**STATED TASK**
Please quote everything from the line containing "You are a GUI" down to the line containing "pyautogui.click(x=110, y=119)", word for word.

**MATERIAL FOR THIS EXERCISE**
■ ■ ■
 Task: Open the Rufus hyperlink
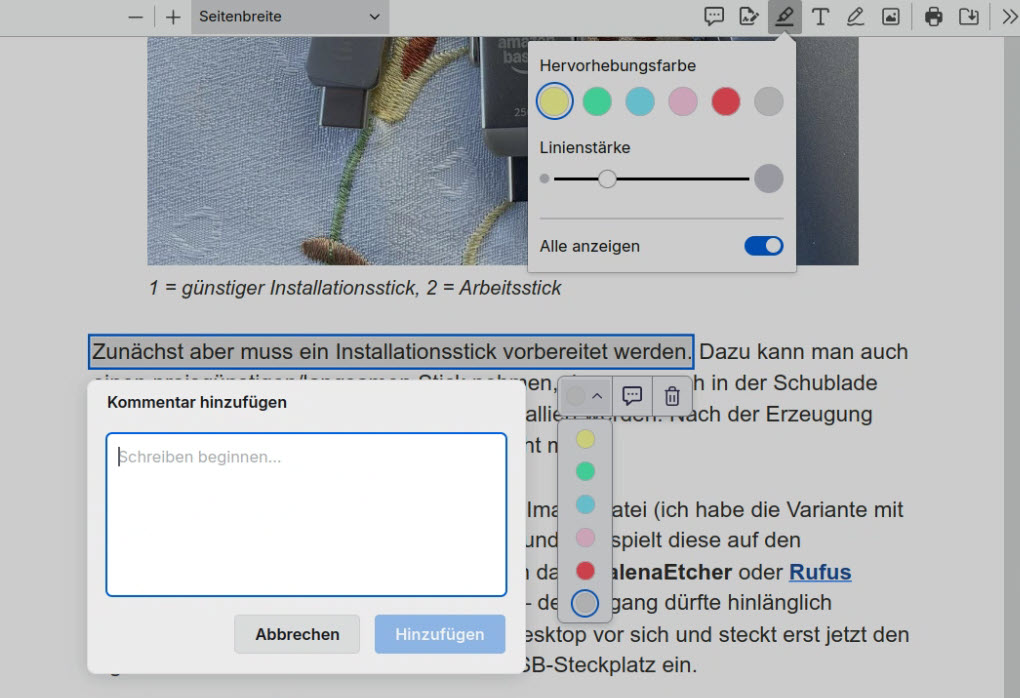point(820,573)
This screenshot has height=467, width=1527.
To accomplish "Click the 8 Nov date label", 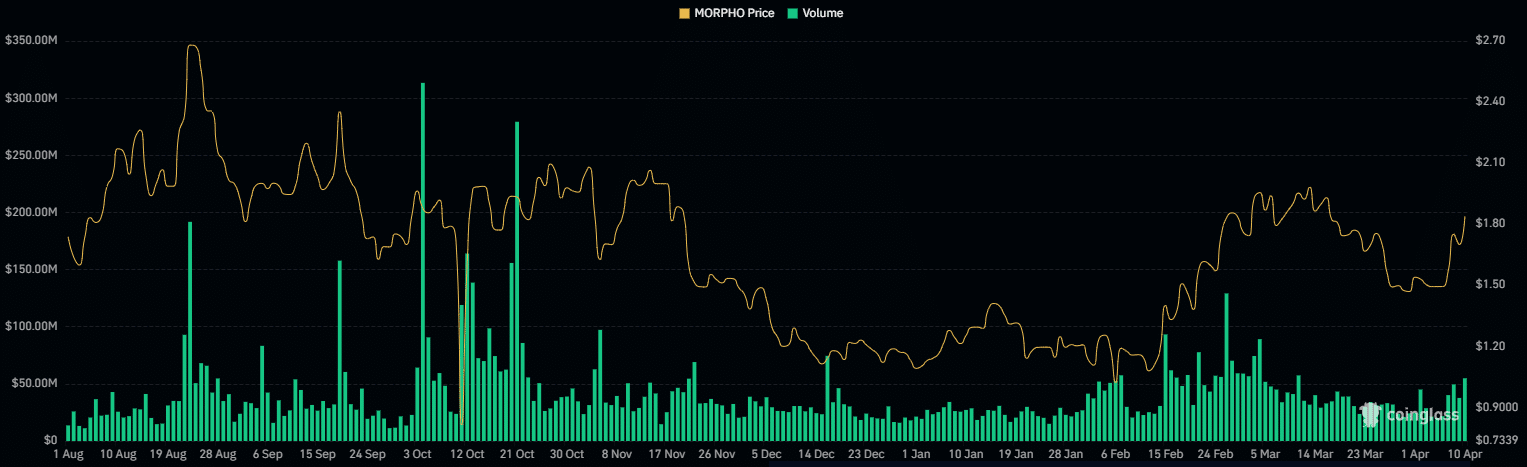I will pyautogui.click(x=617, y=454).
■ ■ ■
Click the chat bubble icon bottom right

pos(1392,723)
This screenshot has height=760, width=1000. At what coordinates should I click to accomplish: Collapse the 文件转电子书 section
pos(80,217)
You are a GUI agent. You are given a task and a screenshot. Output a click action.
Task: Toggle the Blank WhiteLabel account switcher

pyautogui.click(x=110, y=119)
■ ■ ■
**TASK OUTPUT**
You are a GUI agent. You are given a task and a screenshot. Output a click action.
Task: Toggle the Blank WhiteLabel account switcher

pyautogui.click(x=110, y=119)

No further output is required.